[Saved entries]

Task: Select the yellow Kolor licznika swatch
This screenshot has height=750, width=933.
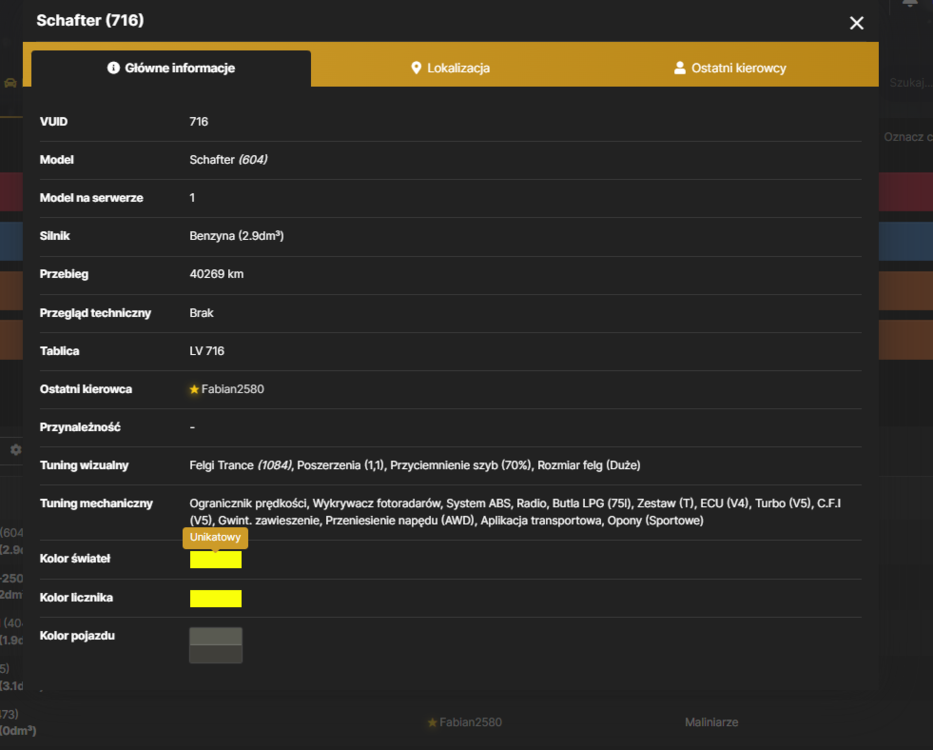Action: pos(215,598)
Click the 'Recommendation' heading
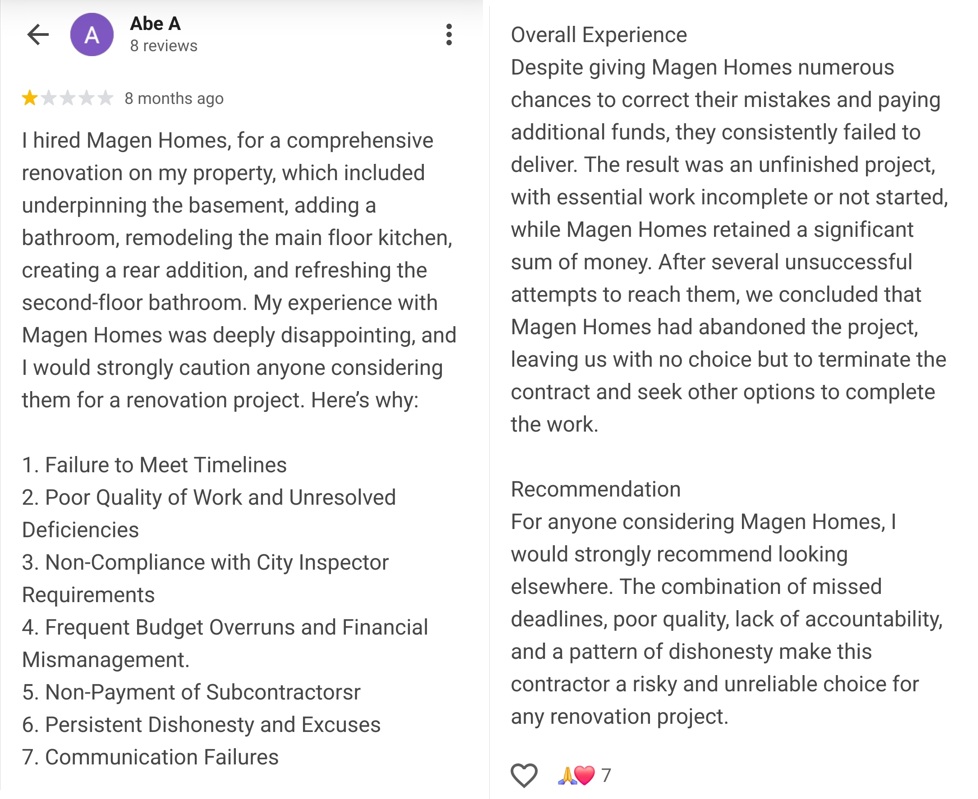This screenshot has height=799, width=978. tap(596, 489)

=== PROBLEM TO SOLVE ===
Each record, word for word, should be printed again without its pictures.

=== TASK SOLUTION ===
Task: Select the yellow Kolor licznika swatch
This screenshot has height=750, width=933.
Action: pos(215,598)
Click the 'Recommendation' heading
This screenshot has height=799, width=978. tap(596, 489)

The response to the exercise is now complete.